The truth is that construction and other trade jobs are heavily tool-based efforts. We have to lug around our equipment, or bring other materials to our workshop, or sometimes, even own a personal production line necessary for more advanced work. If we use tools, then odds are, there will come a day when we have to decommission old equipment.
Of course, it’s not just hand or power tools that can be defined in this way. Workshop installations or even vehicles are part of our business asset library, and in order to get our best use of them, maintenance and careful use is essential. Not only that, but we have to invest in security, as a van full of tools are often the most preferred targets for would-be thieves.
Yet when the time comes for replacing your old equipment as best you can, it’s important to know what your options are. Decommissioning old equipment can take time, and it must be handled correctly. However, it can also sometimes ensure you can squeeze out some last drops of value before you part with your unwanted assets. Here’s how:
Finding The Best Value
Finding the best value in selling your equipment can be helpful. Diligently cleaning your equipment and selling it at a construction or trade auction can potentially help you shift large volumes of tools to those who might use those materials for other purposes. You may be able to trade in old tools for newer items through a loyalty plan curated by some services. Always see if there’s a final use for equipment or tools before you let them go, and consider replacing your current equipment with reliable services, such as those offering used CNC machines.
Liquidation & Decommissioning
Using a liquidation and decommissioning service can help you more readily rid yourself of all your unused or unwanted assets in a matter of weeks. From decommissioning old vehicles to disassembling production equipment safely and careful, use of these services may net you less of an immediate payment than you may expect, but you save money in storage, in needing to properly dispose of the items, and in avoiding the effort it takes to source purchasers at a price point you want. As such, these entities are often an industry favorite.
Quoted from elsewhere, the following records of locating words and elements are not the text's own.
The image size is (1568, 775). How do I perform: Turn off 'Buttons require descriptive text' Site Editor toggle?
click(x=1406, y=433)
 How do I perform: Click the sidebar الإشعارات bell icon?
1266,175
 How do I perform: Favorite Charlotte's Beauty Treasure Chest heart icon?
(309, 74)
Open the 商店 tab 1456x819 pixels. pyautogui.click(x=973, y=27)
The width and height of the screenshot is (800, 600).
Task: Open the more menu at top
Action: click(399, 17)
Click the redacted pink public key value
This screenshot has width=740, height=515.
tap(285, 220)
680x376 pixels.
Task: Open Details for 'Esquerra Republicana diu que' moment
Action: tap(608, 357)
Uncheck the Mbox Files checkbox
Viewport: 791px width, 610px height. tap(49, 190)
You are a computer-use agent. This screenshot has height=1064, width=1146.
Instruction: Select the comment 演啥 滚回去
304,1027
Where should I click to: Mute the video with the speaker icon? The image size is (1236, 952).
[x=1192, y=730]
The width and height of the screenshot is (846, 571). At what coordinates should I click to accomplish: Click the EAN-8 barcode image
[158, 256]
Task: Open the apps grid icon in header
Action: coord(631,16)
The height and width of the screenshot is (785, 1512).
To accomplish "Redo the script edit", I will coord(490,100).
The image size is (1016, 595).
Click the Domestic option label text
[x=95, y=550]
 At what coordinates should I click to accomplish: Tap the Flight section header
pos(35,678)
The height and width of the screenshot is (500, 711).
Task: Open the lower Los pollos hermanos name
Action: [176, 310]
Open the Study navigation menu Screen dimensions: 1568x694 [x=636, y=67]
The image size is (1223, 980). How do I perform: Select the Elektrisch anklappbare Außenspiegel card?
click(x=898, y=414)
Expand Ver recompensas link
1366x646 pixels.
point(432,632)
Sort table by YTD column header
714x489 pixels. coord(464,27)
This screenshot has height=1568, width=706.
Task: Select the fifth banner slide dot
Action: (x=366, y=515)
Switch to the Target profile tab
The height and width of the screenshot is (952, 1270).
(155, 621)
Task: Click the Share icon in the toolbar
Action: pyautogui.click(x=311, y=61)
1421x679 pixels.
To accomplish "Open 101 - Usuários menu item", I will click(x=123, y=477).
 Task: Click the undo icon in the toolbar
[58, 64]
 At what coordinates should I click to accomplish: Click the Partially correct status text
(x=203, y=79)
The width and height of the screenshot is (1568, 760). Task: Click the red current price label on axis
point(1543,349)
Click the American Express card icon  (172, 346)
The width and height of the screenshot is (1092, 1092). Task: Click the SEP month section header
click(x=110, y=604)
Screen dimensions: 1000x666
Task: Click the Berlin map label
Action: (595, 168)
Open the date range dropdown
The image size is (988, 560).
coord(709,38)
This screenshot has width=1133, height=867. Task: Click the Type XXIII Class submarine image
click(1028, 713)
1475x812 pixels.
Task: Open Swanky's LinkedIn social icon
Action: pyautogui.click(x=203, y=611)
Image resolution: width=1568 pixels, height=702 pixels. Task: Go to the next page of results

Of course, sometimes it takes specialist to carefully and slowly disassemble old equipment so that safety is paramount. Sometimes, this may mean paying the official manufacturer of a piece of workshop machinery to come and nullify its operation to ensure that it’s safe from now into the future. It may also be that recycling certain materials, such as old scaffolding works, is only truly possible when heading to an industrial recycling plant, allowing you to make sure you dispose of such materials in an ethical and correct manner. All these services will require a diligent inventory and inspection before taking the load on, but they are worth their weight in gold when you achieve that.
With this advice, we hope you can more easily and readily decommission new equipment as standard.